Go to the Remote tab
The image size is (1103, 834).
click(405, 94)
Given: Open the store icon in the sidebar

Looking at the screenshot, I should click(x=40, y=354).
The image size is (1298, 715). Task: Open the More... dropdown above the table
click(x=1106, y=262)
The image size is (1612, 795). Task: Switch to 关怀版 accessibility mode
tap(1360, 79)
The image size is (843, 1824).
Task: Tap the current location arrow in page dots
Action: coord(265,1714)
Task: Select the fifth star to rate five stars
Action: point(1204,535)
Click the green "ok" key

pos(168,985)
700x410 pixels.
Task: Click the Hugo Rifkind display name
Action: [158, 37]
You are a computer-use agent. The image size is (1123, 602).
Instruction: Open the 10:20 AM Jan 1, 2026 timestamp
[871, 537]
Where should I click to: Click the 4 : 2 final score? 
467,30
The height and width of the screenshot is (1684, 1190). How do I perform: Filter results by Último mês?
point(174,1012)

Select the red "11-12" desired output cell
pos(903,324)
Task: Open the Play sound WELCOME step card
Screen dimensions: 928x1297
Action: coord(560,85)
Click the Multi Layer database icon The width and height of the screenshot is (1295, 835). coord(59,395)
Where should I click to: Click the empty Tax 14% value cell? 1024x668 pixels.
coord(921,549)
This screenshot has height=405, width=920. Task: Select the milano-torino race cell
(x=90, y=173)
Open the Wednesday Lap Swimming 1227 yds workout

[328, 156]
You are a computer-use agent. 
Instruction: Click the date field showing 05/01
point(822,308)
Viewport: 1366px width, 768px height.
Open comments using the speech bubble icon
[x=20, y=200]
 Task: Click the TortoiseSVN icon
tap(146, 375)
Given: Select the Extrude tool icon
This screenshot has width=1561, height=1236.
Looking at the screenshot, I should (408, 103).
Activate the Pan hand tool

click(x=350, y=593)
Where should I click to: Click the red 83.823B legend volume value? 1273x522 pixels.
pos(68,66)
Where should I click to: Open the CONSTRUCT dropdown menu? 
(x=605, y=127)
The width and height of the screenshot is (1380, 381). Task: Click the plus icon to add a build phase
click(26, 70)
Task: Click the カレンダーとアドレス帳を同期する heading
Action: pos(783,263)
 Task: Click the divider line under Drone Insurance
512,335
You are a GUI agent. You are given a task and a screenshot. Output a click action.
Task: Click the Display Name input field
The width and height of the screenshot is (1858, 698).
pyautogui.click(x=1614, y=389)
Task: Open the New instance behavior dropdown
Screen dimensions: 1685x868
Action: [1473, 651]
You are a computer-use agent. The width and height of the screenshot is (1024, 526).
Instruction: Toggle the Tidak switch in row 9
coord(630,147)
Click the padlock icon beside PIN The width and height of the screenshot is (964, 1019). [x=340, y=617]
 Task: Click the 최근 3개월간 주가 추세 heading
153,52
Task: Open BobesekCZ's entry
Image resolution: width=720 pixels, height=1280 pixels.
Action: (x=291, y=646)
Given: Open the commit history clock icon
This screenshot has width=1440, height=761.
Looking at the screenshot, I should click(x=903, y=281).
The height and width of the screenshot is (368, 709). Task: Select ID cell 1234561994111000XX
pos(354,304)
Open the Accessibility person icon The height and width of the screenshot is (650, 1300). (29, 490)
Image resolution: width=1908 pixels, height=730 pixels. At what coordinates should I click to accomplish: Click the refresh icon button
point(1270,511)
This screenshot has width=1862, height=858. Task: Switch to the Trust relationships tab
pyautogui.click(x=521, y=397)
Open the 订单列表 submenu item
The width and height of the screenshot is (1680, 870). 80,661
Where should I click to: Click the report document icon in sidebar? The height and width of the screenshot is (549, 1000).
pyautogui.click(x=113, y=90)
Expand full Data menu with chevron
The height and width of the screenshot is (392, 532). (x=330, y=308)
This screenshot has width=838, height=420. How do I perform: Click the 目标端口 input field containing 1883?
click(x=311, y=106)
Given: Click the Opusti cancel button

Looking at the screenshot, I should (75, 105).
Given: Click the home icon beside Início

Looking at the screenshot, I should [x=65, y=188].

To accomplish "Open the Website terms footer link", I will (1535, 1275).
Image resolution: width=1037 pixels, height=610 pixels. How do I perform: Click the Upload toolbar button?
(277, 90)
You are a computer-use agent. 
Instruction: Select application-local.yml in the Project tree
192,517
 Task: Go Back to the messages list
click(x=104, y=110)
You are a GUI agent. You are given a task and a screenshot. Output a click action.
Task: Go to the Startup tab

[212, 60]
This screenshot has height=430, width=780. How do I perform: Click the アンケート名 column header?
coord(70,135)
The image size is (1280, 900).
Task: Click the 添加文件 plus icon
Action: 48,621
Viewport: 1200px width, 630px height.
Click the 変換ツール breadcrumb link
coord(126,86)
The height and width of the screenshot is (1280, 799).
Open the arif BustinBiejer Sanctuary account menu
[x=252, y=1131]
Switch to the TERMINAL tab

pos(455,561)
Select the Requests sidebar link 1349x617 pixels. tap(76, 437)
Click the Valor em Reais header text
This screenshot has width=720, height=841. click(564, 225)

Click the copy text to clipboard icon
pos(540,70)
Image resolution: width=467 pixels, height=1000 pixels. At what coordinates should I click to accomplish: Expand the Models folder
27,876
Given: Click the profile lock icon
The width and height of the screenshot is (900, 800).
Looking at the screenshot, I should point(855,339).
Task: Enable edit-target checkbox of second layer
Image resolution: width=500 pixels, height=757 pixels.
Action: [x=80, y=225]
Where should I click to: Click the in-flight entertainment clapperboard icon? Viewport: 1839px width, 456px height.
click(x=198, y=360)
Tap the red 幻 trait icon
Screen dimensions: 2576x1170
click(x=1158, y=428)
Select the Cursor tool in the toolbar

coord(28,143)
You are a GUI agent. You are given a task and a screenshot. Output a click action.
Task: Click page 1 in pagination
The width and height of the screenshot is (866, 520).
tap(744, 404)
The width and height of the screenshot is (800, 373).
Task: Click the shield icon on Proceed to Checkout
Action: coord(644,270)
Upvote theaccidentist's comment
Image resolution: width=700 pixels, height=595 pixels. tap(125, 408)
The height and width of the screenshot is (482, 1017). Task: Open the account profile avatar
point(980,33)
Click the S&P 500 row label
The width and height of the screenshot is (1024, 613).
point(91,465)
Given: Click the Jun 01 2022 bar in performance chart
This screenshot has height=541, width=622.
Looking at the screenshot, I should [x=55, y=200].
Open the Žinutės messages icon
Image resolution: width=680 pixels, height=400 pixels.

◆ ◆ ◆ ◆ ◆ ◆ ◆

__Exercise instructions__
Begin with the line that has "Switch to the TERMINAL tab" in the listing above and end after the line that has "Given: Click the profile lock icon"; output those lines exactly.

__Solution to this problem__
Switch to the TERMINAL tab

pos(455,561)
Select the Requests sidebar link 1349x617 pixels. tap(76, 437)
Click the Valor em Reais header text
This screenshot has width=720, height=841. click(564, 225)

Click the copy text to clipboard icon
pos(540,70)
Image resolution: width=467 pixels, height=1000 pixels. At what coordinates should I click to accomplish: Expand the Models folder
27,876
Given: Click the profile lock icon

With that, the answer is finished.